The Copyright Office has apparently embraced that argument: This year, for the first time, it denied the usual requests by organizations and individuals to extend the exemption. Consumer advocates are now fuming over what Jennifer Granick, director of civil liberties at Stanford University’s Center for Internet and Society, calls “a huge and expensive inconvenience.”

But there’s another reason the unlocking ban is a bad idea: It stifles the secondary phone market—which, of course, is just what phone companies want. “If a person purchases a used handset, they will not be purchasing a subsidized handset from the carrier and signing a two-year contract,” explains James Mosieur, director of a reuse charity called the 911 Cell Phone Bank.

If you can’t resell your locked phone, then what can you do with it? People keep their phones for an average of only 18 months. And according to the EPA, of the 152 million mobile devices officially discarded by Americans in 2010, just 11 percent were recycled. The rest (not counting the ones languishing in kitchen junk drawers or e-waste warehouses) ended up in landfills, where they can leach hazardous materials, including lead, copper, and flame-retardant chemicals.

The guts of smartphones also contain dozens of elements obtained by environmentally dicey mining and refining processes, including “rare earths” that leave behind radioactive tailings. Kyle Wiens, cofounder of iFixit, the electronics reuse company profiled in our November/December 2012 issue, estimates that a billion cellphones are sitting unused in closets and desks around the world. “And that’s when it was legal to unlock them. You can imagine that it’s only going to get worse.”

Representatives from Verizon, AT&T, and Sprint all told me that the ban wouldn’t affect their customers, since they are willing to grant exceptions to individuals “in good standing” whose accounts have been open for a few months. “The problem,” Mosieur points out, “arises when a device has been obtained legally from its rightful owner through a recycling program, a trade-in program, a neighbor, eBay, Craigslist, etc., and cannot or will not be unlocked by the carrier because the current owner is not the original account holder.”

None of the providers I talked to would cough up details about the number of unlocking requests they receive and grant. Nor would they comment on what the unlock ban might mean for organizations that repurpose old phones for sale in the developing world. What would happen, I asked them, if they got a bulk request to unlock thousands or even millions of phones for a good cause? Crickets. The best answer I got was from Verizon’s Brenda Raney, who emailed me to say the company doesn’t comment on “speculative scenarios.”
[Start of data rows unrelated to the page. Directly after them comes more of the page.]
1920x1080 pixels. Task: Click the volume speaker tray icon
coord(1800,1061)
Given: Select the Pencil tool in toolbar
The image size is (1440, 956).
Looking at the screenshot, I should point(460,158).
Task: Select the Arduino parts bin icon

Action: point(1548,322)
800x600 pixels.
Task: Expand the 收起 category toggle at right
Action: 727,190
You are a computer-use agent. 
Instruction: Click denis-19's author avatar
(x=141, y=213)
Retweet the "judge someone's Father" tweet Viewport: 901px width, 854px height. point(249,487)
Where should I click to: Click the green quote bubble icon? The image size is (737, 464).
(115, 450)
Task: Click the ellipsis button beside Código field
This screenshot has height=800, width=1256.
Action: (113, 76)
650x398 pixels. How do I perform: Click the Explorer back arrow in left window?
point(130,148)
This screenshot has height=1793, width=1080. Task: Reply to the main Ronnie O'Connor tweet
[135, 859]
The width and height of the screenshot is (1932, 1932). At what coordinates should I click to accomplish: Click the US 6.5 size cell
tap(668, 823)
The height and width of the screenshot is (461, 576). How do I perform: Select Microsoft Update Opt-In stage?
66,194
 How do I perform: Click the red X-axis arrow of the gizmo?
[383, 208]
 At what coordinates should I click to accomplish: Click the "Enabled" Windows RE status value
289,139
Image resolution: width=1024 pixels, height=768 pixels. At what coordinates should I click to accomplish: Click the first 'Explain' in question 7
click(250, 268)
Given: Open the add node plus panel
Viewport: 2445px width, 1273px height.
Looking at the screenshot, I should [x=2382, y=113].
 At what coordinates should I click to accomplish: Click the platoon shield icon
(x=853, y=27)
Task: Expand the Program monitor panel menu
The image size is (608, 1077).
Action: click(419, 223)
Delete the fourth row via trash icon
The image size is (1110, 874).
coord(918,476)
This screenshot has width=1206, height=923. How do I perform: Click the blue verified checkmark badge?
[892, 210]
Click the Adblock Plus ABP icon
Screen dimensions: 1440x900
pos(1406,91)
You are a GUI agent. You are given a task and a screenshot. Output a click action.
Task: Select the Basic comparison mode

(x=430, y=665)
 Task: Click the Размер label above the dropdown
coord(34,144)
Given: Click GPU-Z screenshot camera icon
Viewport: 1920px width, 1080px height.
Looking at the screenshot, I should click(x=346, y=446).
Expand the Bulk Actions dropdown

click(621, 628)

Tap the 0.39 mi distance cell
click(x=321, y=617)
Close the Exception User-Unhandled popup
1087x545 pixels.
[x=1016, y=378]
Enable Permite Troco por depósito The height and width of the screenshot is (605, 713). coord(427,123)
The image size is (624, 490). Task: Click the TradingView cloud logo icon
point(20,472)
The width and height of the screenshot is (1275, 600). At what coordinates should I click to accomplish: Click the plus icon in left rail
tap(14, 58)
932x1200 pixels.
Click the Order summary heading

In March, a coalition that includes the Electronic Frontier Foundation, Reddit, and the popular website BoingBoing petitioned Congress to permanently exempt cellphones from the DMCA. Legistators from both sides of the aisle have introduced bills and the White House supports the idea. Yet so far none of the legislation has made it out of committee—thanks, no doubt, to the clout of the wireless industry, whose annual revenues of $196 billion dwarf those of agribusiness and auto manufacturing. In 2012, the CTIA, a trade association that lobbies for the major carriers, spent more than $12 million pressing Congress on various issues, while individual carriers and phone manufacturers unleashed well over $30 million. (Backers are most optimistic about a new bill from California Rep. Zoe Lofgren that would address the ban as part of a more significant DMCA fix.)

Wiens of iFixit says industry could take other steps, like putting repair manuals online, to keep phones out of landfill. But lifting the ban is “low-hanging fruit,” he adds—especially for pols who wants to please their constituents. “It’s amazing how popular these unlocks are.”